▶

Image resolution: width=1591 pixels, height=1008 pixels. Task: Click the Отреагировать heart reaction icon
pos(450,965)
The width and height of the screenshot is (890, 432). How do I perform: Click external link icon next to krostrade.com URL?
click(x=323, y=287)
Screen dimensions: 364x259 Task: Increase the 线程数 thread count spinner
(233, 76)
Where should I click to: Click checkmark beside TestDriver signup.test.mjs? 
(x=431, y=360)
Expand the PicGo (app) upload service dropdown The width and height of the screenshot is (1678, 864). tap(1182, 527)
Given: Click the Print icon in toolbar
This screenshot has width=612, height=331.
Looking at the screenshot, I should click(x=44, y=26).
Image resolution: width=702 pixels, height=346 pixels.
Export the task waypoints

◀
▶

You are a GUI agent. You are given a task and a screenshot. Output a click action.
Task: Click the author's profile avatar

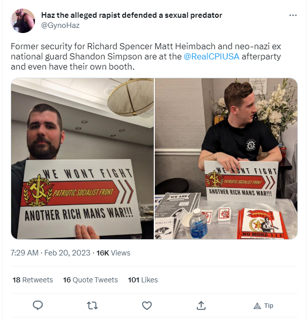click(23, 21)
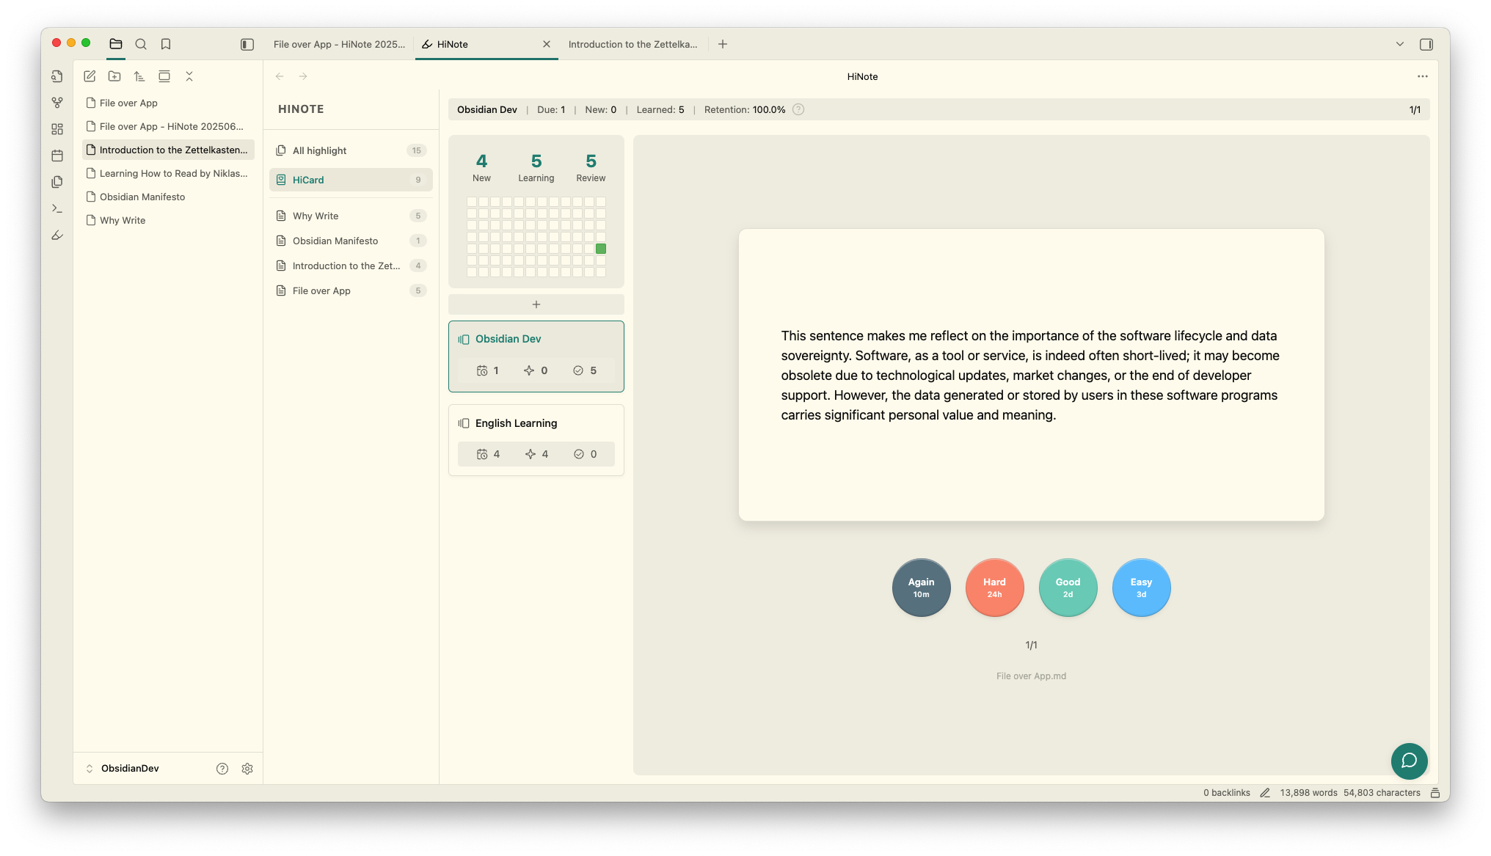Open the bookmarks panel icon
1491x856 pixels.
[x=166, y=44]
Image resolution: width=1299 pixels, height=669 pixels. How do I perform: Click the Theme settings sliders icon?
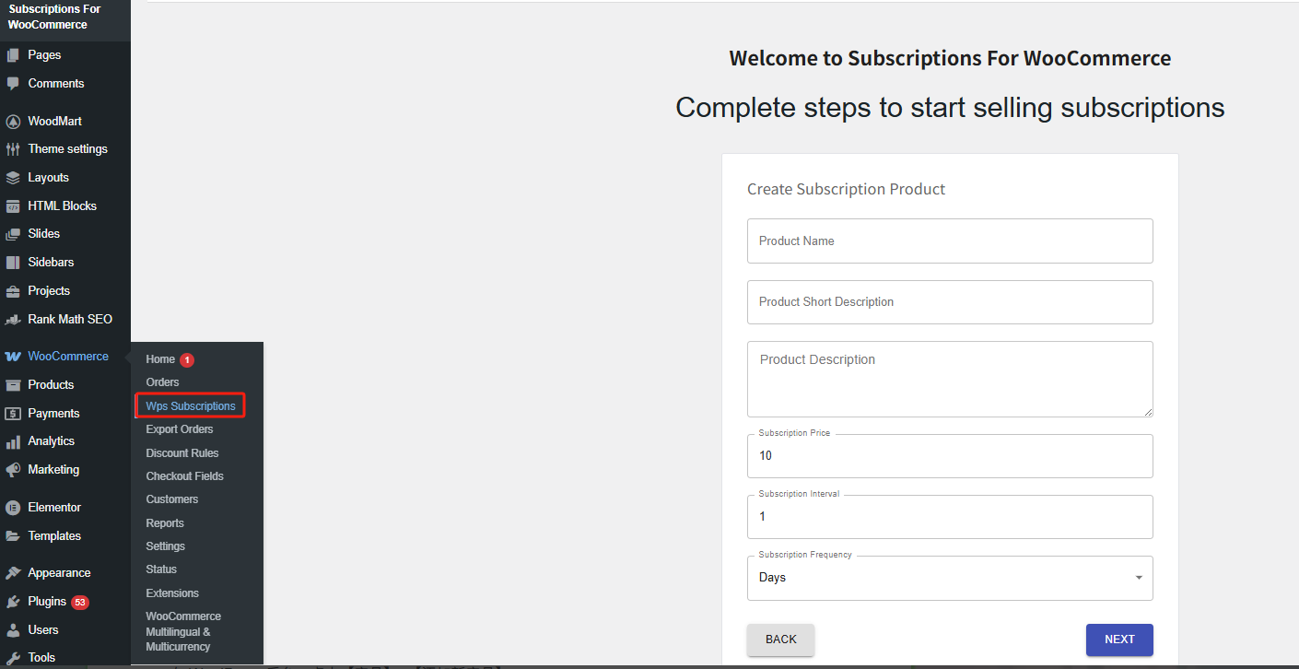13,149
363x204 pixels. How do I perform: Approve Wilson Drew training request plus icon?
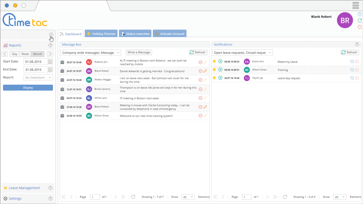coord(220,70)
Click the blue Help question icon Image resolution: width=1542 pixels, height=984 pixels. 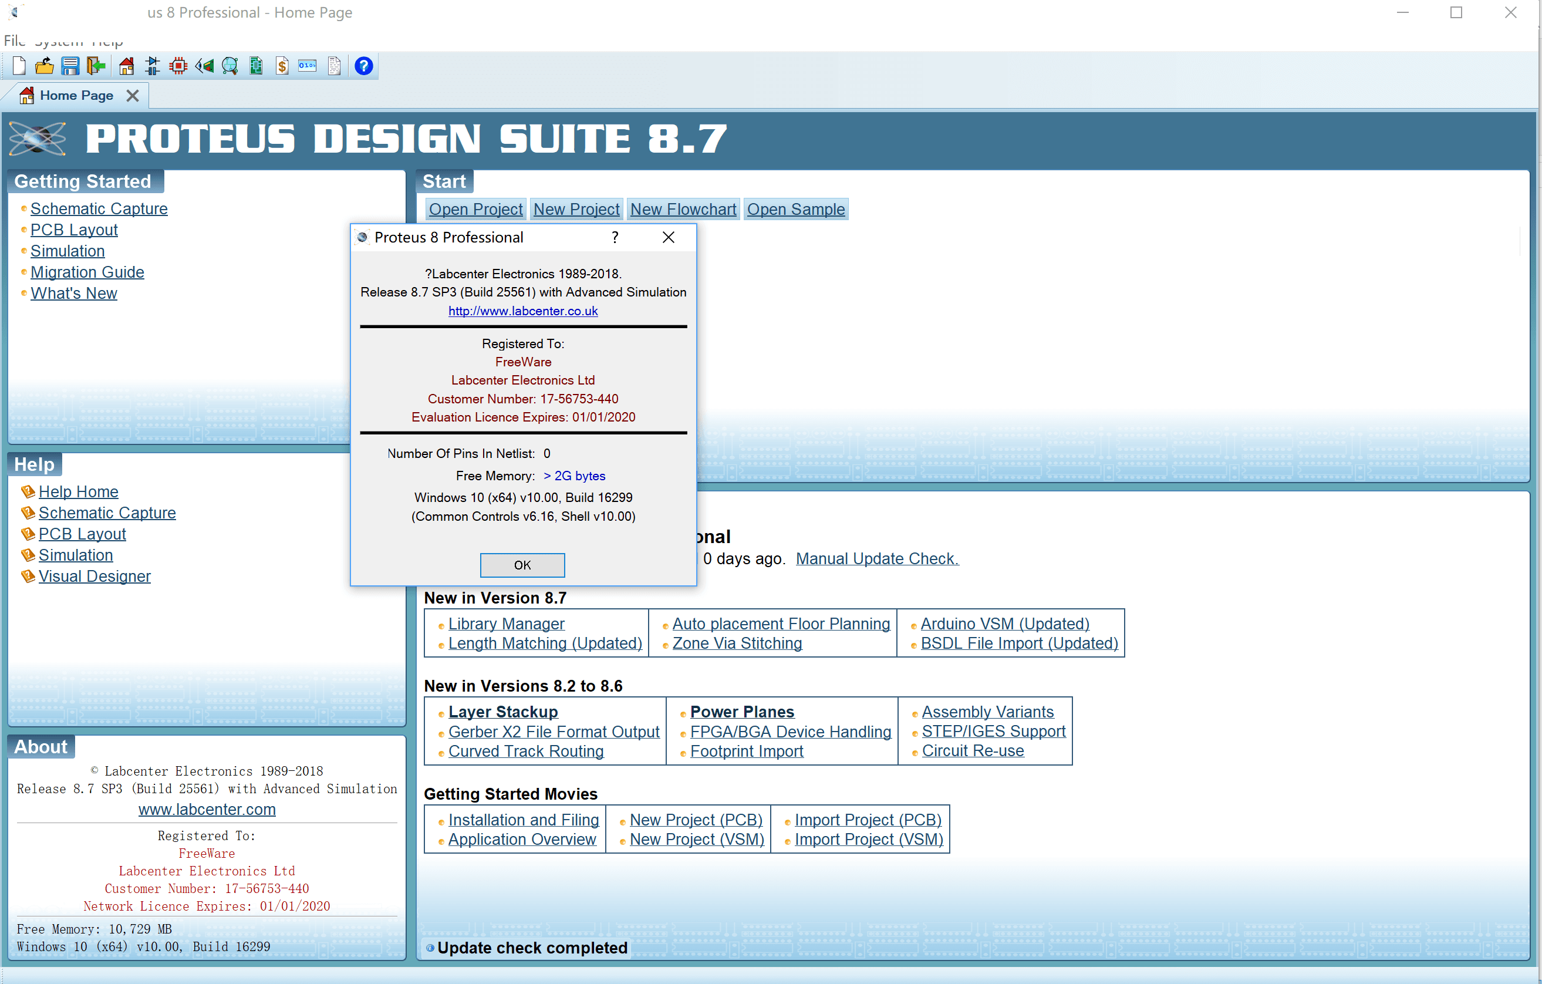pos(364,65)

◀

Please rewrite everything in the data from the line containing "Image resolution: width=702" down to and including the line containing "Export the task waypoints" as a JSON list of strings, with one string per line and blank lines left out.

▸ RESPONSE TO THIS EXERCISE
[
  "Image resolution: width=702 pixels, height=346 pixels.",
  "Export the task waypoints"
]